Pharmacokinetic data
- Protein binding: 50%
- Metabolism: Mostly via plasma esterases
- Elimination half-life: 6 hours
- Excretion: Urine (≤15% unchanged)

Identifiers
- IUPAC name 1-((1S,3aR,14bS)-2-Methoxy-1,5,6,8,9,14b-hexahydro-4H-cyclopenta(a)(1,3)dioxolo(4,5-h)pyrrolo(2,1-b)(3)benzazepin-1-yl) 4-methyl (2R)-2-hydroxy-2-(4-hydroxy-4-methylpentyl)butanedioate;
- CAS Number: 26833-87-4;
- PubChem CID: 285033;
- IUPHAR/BPS: 7454;
- ChemSpider: 251215;
- UNII: 6FG8041S5B;
- KEGG: D08956;
- ChEBI: CHEBI:71019;
- CompTox Dashboard (EPA): DTXSID0045678 ;
- ECHA InfoCard: 100.164.439

Chemical and physical data
- Formula: C_{29}H_{39}NO_{9}
- Molar mass: 545.629 g·mol^{−1}
- 3D model (JSmol): Interactive image;
- SMILES CC(C)(CCC[C@@](CC(=O)OC)(C(=O)O[C@H]1[C@H]2c3cc4c(cc3CCN5[C@@]2(CCC5)C=C1OC)OCO4)O)O;
- InChI InChI=1S/C29H39NO9/c1-27(2,33)8-5-10-29(34,16-23(31)36-4)26(32)39-25-22(35-3)15-28-9-6-11-30(28)12-7-18-13-20-21(38-17-37-20)14-19(18)24(25)28/h13-15,24-25,33-34H,5-12,16-17H2,1-4H3/t24-,25-,28+,29-/m1/s1; Key:HYFHYPWGAURHIV-JFIAXGOJSA-N;

= Omacetaxine mepesuccinate =

Chemical compound

Omacetaxine mepesuccinate (INN; trade name Synribo; formerly named as homoharringtonine or HHT) is a pharmaceutical drug substance that is indicated for treatment of chronic myeloid leukemia (CML). Omacetaxine approval in US is discontinued (August 2024) and is no longer recommended for treatment of CML (as of NCCN CML guidance 3.2025) .

HHT is a natural plant alkaloid derived from Cephalotaxus fortunei. HHT and related compound esters of cephalotaxine were described first in 1970, and were the subject of intensive research efforts by Chinese investigators to clarify their role as anticancer and antileukemic agents from the 1970s until the present. It was approved by the US FDA in October 2012 for the treatment of adult patients with CML with resistance and/or intolerance to two or more tyrosine kinase inhibitors (TKIs).

==Medical uses==
Omacetaxine/homoharringtonine was indicated for use as a treatment for patients with chronic myeloid leukaemia who are resistant or intolerant of tyrosine kinase inhibitors.

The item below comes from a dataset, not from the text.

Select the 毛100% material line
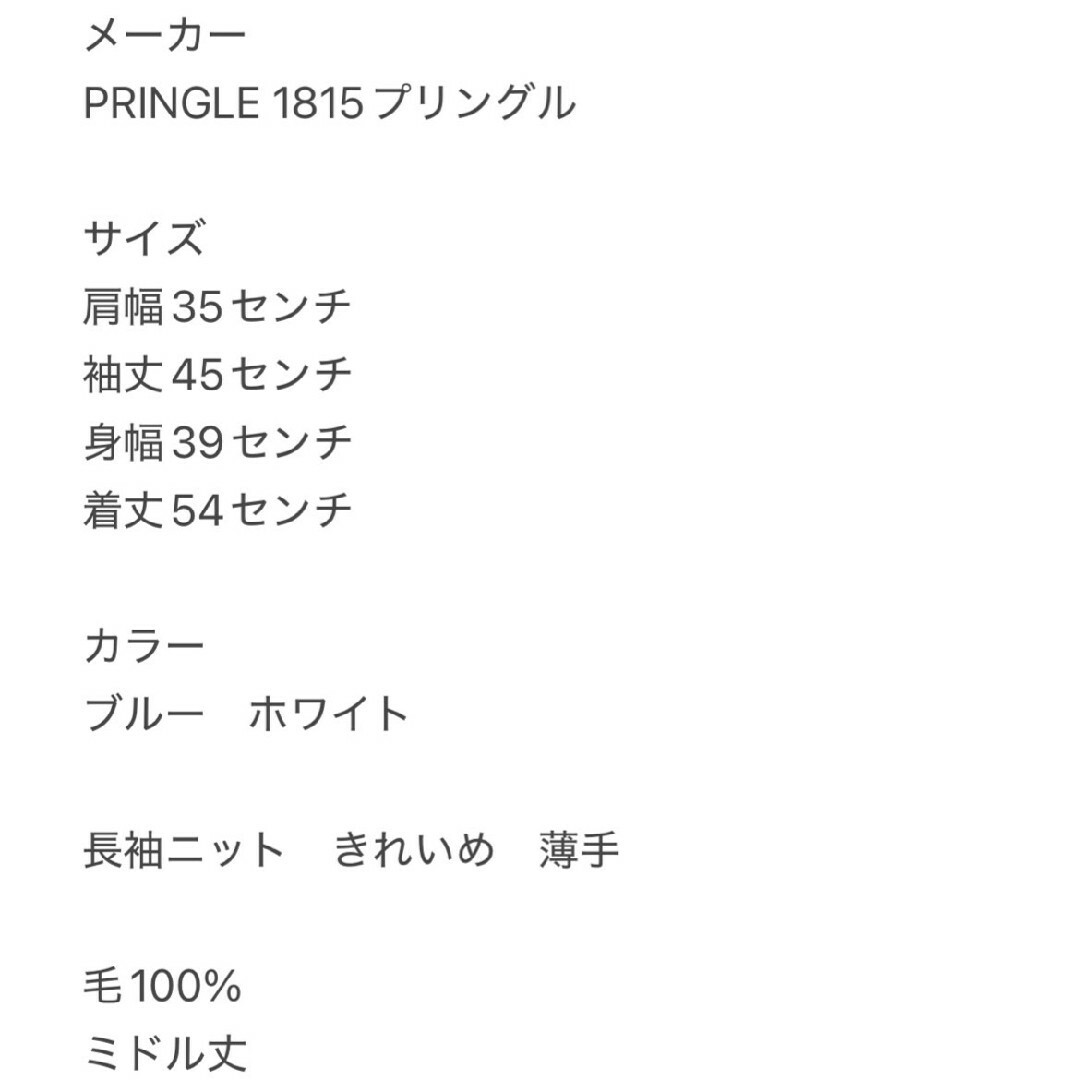The image size is (1080, 1080). (163, 986)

In June 2009, results of a long-term open label Phase II study were published, which investigated the use of omacetaxine infusions in CML patients. After twelve months of treatment, about one third of patients showed a cytogenetic response. A study in patients who had failed imatinib and who had the drug resistant T315I mutation achieved cytogenetic response in 28% of patients and hematologic response in 80% of patients, according to preliminary data.

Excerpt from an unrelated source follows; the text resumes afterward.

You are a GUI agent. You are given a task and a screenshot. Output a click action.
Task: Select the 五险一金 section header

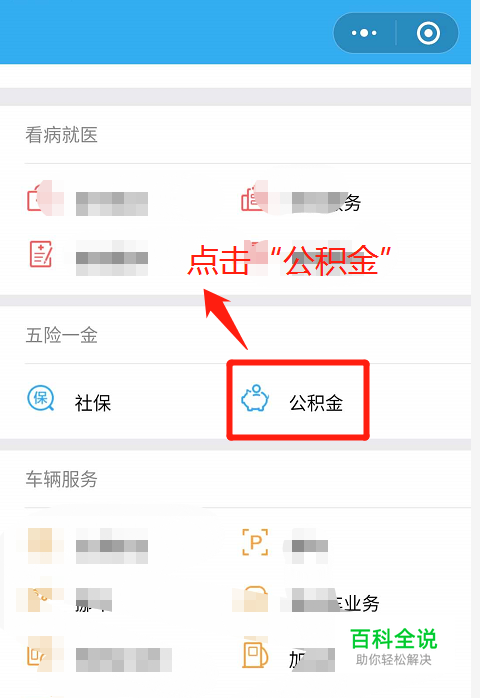61,335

Phase I studies including a small number of patients have shown benefit in treating myelodysplastic syndrome (MDS, 25 patients) and acute myelogenous leukaemia (AML, 76 patients). Patients with solid tumors did not benefit from omacetaxine.

==Adverse effects==
By frequency:

Very common (>10% frequency):

- Diarrhea
- Myelosuppression^{†}
- Injection site reactions
- Nausea
- Fatigue
- Fever
- Muscle weakness
- Joint pain
- Headache
- Cough
- Hair loss
- Constipation
- Nosebleeds
- Upper abdominal pain
- Pain in the extremities
- Oedema
- Vomiting
- Back pain
- Hyperglycemia, sometimes extreme
- Gout
- Rash
- Insomnia

Common (1–10% frequency):
- Seizures
- Haemorrhage

^{†} Myelosuppression, including: thrombocytopenia, anaemia, neutropenia and lymphopenia, in descending order of frequency.

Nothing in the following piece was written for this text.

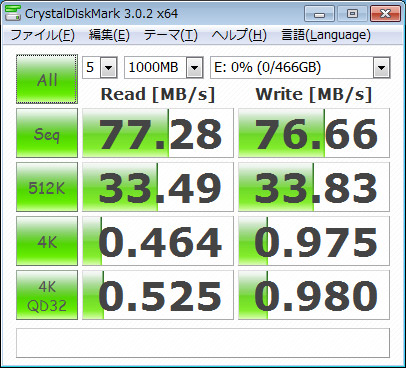Click the empty comment text box
This screenshot has height=368, width=406.
tap(203, 343)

Omacetaxine mepesuccinate can cause fetal harm when administered to a pregnant woman. Women using HHT should avoid becoming pregnant and also avoid nursing while receiving HHT.

==Mechanism of action==
Omacetaxine mepesuccinate is a protein translation inhibitor. It inhibits protein translation by preventing the initial elongation step of protein synthesis. It interacts with the ribosomal A-site and prevents the correct positioning of amino acid side chains of incoming aminoacyl-tRNAs. Omacetaxine mepesuccinate acts only on the initial step of protein translation and does not inhibit protein synthesis from mRNAs that have already commenced translation.